[Item position entries]
---*---

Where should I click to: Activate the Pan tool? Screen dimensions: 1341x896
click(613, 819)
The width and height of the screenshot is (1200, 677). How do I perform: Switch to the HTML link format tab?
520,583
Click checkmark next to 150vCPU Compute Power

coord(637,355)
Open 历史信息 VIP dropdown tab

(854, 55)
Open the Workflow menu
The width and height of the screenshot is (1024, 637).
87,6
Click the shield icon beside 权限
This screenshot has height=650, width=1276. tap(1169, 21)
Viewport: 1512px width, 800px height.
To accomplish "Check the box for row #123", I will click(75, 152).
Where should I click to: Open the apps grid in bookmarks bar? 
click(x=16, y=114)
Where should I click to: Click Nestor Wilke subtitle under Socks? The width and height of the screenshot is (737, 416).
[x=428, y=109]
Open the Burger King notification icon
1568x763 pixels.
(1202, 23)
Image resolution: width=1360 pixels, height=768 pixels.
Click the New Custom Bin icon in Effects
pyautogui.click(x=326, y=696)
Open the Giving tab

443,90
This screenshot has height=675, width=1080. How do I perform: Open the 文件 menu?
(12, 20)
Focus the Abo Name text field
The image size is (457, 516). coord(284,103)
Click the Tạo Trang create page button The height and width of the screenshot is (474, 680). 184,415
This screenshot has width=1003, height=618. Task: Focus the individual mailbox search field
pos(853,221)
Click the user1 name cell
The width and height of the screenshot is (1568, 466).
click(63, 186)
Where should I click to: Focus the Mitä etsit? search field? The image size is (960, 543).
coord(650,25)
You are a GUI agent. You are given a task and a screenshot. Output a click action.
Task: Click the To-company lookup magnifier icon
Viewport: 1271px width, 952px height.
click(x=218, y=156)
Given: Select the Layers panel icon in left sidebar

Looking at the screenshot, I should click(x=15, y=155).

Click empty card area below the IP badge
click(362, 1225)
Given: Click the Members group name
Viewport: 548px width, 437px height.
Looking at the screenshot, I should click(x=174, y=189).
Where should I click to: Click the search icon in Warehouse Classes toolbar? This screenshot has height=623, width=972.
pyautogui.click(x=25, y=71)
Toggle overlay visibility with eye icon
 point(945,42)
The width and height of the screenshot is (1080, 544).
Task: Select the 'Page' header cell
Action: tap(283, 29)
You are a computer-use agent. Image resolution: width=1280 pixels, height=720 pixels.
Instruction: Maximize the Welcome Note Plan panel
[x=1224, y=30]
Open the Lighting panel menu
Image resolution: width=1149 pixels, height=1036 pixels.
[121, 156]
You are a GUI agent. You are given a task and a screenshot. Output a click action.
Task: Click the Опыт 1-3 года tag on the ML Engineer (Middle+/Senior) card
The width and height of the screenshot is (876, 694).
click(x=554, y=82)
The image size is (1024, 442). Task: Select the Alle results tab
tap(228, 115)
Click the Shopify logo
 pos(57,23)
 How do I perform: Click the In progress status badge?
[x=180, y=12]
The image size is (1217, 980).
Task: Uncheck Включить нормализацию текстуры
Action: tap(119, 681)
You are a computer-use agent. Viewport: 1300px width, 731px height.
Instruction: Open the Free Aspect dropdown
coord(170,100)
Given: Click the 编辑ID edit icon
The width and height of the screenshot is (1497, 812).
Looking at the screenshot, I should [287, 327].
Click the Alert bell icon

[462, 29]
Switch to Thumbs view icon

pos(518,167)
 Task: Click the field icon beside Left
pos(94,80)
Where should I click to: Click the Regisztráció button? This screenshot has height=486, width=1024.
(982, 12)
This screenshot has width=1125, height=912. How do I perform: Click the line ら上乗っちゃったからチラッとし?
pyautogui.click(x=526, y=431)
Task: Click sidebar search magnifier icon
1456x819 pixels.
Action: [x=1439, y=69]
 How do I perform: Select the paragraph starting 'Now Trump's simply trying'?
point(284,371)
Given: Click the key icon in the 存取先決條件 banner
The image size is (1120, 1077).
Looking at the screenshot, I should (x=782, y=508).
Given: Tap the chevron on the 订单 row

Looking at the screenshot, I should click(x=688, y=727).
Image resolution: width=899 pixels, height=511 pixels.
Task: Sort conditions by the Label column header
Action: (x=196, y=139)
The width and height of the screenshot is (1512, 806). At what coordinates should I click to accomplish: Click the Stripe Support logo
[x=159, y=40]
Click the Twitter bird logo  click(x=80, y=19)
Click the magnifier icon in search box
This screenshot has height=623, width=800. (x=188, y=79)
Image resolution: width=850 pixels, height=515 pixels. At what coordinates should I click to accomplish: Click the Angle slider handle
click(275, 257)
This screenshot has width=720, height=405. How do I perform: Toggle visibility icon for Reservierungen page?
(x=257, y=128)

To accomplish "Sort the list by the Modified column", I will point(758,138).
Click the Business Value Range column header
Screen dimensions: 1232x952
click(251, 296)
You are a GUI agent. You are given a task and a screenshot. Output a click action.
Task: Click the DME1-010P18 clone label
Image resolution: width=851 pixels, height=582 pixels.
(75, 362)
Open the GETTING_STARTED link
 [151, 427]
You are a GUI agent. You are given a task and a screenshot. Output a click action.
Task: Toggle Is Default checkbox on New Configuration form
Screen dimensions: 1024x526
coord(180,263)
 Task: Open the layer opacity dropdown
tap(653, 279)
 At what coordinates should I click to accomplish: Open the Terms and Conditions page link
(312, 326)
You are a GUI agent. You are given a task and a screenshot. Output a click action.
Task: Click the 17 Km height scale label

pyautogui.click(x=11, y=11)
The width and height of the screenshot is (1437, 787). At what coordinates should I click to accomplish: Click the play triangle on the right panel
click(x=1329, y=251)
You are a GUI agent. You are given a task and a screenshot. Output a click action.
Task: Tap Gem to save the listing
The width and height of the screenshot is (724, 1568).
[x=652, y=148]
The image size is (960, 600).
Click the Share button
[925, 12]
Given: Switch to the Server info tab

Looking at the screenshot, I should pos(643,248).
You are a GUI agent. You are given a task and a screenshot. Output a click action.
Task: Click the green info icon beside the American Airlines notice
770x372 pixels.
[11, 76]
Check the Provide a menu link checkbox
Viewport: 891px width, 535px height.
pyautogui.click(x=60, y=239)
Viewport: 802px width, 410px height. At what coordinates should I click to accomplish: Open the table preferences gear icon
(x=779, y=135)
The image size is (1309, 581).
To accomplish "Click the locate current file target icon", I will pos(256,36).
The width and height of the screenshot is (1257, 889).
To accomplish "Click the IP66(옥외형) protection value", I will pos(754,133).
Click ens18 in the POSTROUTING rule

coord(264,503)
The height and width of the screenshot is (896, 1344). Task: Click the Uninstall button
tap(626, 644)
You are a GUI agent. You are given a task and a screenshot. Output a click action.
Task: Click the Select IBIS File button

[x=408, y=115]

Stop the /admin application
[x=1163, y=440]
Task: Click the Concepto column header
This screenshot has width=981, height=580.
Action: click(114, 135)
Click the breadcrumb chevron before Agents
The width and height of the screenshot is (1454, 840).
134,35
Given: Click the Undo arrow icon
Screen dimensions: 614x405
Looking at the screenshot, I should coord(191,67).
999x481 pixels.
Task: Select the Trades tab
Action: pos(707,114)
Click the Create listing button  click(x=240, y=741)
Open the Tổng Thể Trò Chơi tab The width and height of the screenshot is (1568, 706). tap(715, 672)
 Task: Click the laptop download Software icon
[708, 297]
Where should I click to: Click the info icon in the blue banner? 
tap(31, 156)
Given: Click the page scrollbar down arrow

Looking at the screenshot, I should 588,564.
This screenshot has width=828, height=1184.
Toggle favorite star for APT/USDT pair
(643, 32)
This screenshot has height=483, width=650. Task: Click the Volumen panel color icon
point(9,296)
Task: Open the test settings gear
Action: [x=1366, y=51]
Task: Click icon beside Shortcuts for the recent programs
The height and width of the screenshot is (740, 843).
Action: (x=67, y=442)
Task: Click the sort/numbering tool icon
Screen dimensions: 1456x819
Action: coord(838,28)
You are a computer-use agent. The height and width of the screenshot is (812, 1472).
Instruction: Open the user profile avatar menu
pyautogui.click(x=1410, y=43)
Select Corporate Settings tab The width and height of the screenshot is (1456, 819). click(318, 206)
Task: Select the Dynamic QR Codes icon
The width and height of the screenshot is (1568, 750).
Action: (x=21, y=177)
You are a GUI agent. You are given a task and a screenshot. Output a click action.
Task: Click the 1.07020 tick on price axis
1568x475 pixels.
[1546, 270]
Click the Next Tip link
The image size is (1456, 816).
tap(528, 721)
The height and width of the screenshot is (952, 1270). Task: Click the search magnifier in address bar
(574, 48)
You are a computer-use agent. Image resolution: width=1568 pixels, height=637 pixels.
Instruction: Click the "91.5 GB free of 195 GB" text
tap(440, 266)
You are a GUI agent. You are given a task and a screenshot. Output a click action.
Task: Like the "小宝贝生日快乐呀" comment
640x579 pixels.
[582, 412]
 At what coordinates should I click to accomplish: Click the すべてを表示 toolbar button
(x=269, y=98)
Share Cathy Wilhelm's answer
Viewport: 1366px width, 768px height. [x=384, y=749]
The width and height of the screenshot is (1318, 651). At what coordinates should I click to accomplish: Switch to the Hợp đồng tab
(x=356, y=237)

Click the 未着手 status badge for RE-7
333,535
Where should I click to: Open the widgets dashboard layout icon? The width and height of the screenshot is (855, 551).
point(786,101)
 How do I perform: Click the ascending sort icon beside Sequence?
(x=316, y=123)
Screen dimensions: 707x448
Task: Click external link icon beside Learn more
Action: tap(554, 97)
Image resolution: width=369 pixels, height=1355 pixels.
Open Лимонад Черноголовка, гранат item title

---*---

▶ [THE EXERCISE]: Pick out every row above that contains the word "logo", treating uppercase and lowercase as different.

▶ [TASK OUTPUT]:
Click the Shopify logo
The width and height of the screenshot is (1512, 806). At what coordinates should I click to accomplish: Click the Stripe Support logo
Click the Twitter bird logo  click(x=80, y=19)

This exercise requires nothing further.